But she adds that family accepting invitations also have a responsibility to be good guests, and can't simply relax to the point where we forget good manners - as many of us do when we return home for the holidays.

Image source, Debretts
Image caption,
Asking for financial contributions isn't appropriate says Debretts' Renee Kuo

Good guests should bring a bottle or something to contribute and should also offer to help out. And good hosts, she suggests, shouldn't be martyrs and must feel free to accept offers of contributions and even suggest a particular side, main, pudding or drink.

She is adamant, however, that mentioning cold, hard cash is simply not on.

"Asking them to pay, however, is a step too far.
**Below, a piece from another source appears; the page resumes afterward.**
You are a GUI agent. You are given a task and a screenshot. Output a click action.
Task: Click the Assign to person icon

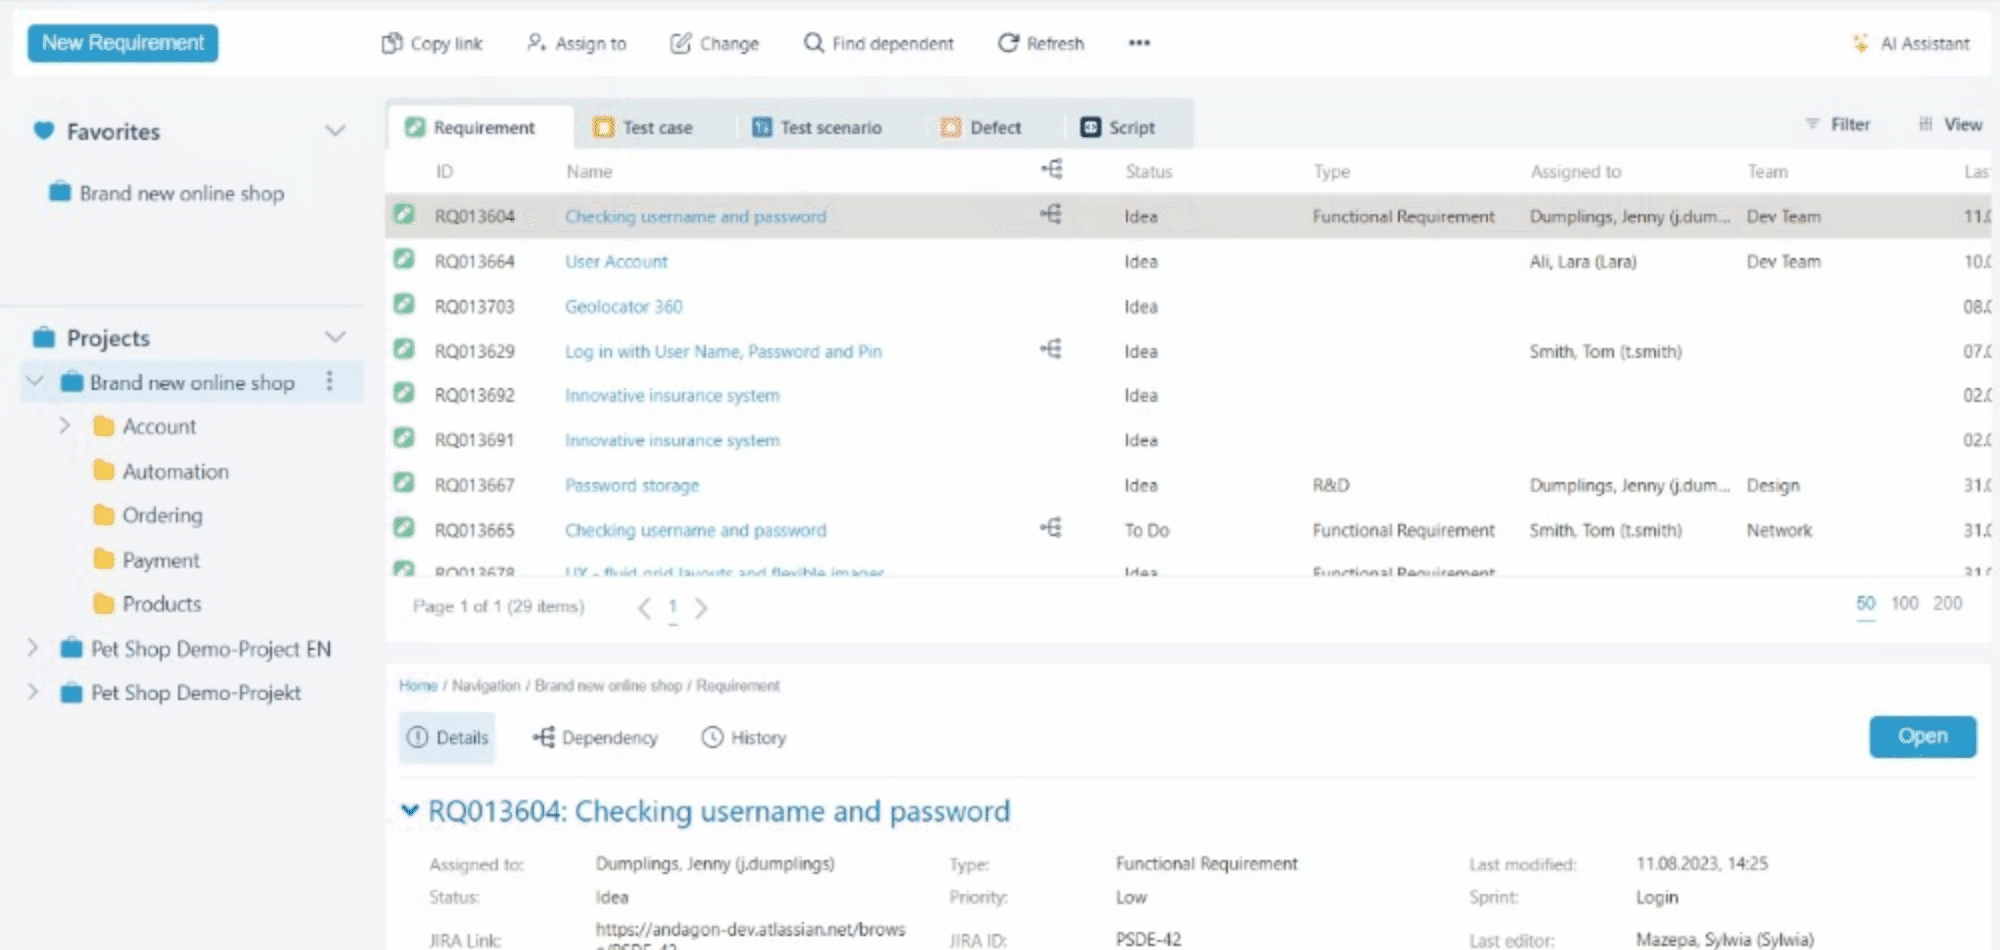pyautogui.click(x=537, y=43)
Consider booking a set Christmas meal at a local restaurant instead," she suggests.

Image source, Delicious
Image caption,
When people ask if they can bring anything, say YES, says Delicious editor Karen Barnes

Karen Barnes, editor of monthly food magazine Delicious, agrees, saying asking people to pay would "feel wrong somehow".
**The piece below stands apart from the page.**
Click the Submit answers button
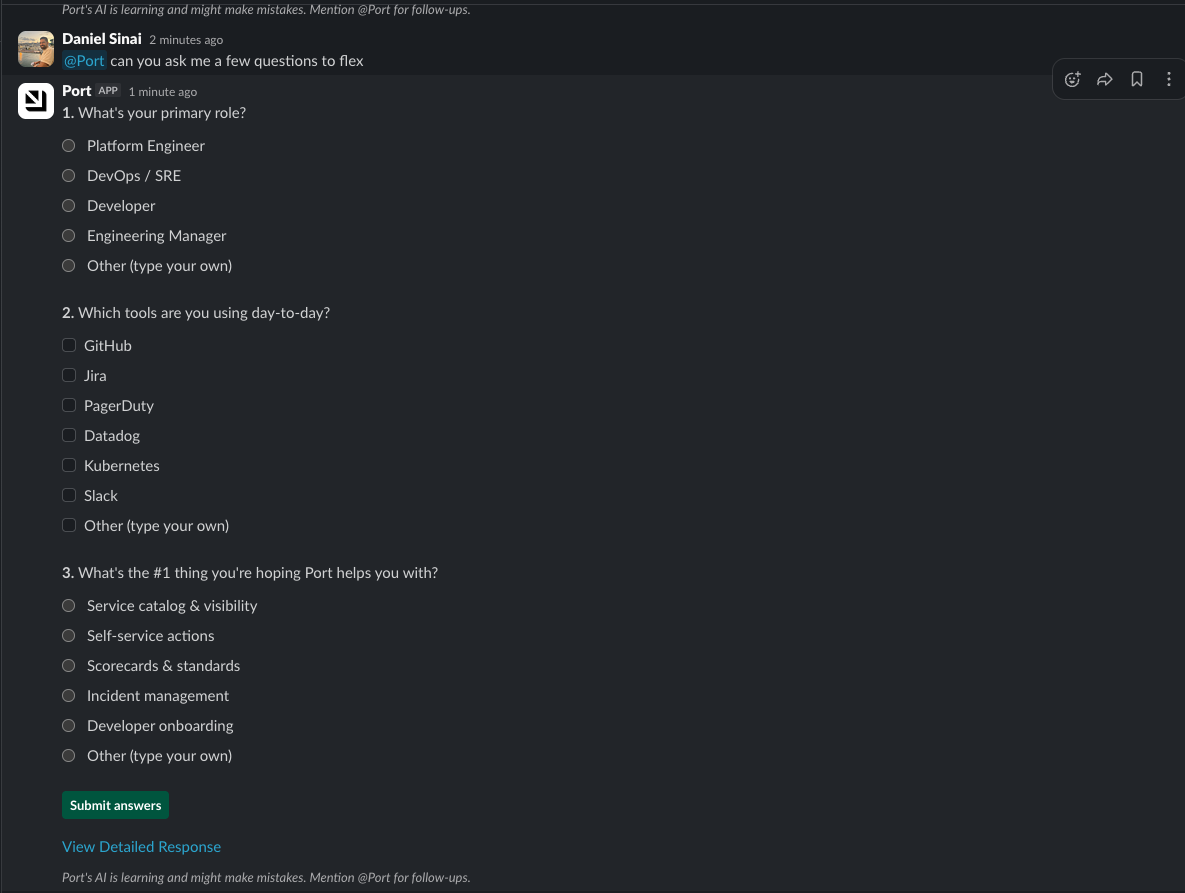This screenshot has height=893, width=1185. tap(116, 805)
She points out that the standard response when you're invited to any kind of gathering is: Is there anything I can bring?

"That's the perfect opportunity to say YES,'' she says.

"My suggestion would be to ask people if they'd be happy to bring something, like the fizz to start the meal or perhaps the stuffings and a pudding.

"That's what we do in our family - everyone makes a practical (rather than a monetary) contribution and it works really well."

Image source, Getty Images
Image caption,
The cost of Christmas lunch with all the trimmings can quickly add up

But there's no getting away from the high cost of Christmas.

The typical family spends a whopping £750 on Christmas each year, according to Steve Nowottny, news and features editor at MoneySavingExpert.

"Throw in the pressure of catering for extended family too and it's little wonder rows can erupt," he says.

He believes people often feel too much pressure to live up to an idealised image of Christmas and spend more than they can afford.

His advice on keeping costs down is to work out a budget and stick to it, switching to cheaper brands when you do the big Christmas food shop if necessary.

Yet when it comes to the question of charging or not, he sits firmly on the fence.

"Who pays for what is ultimately down to each family," he says diplomatically.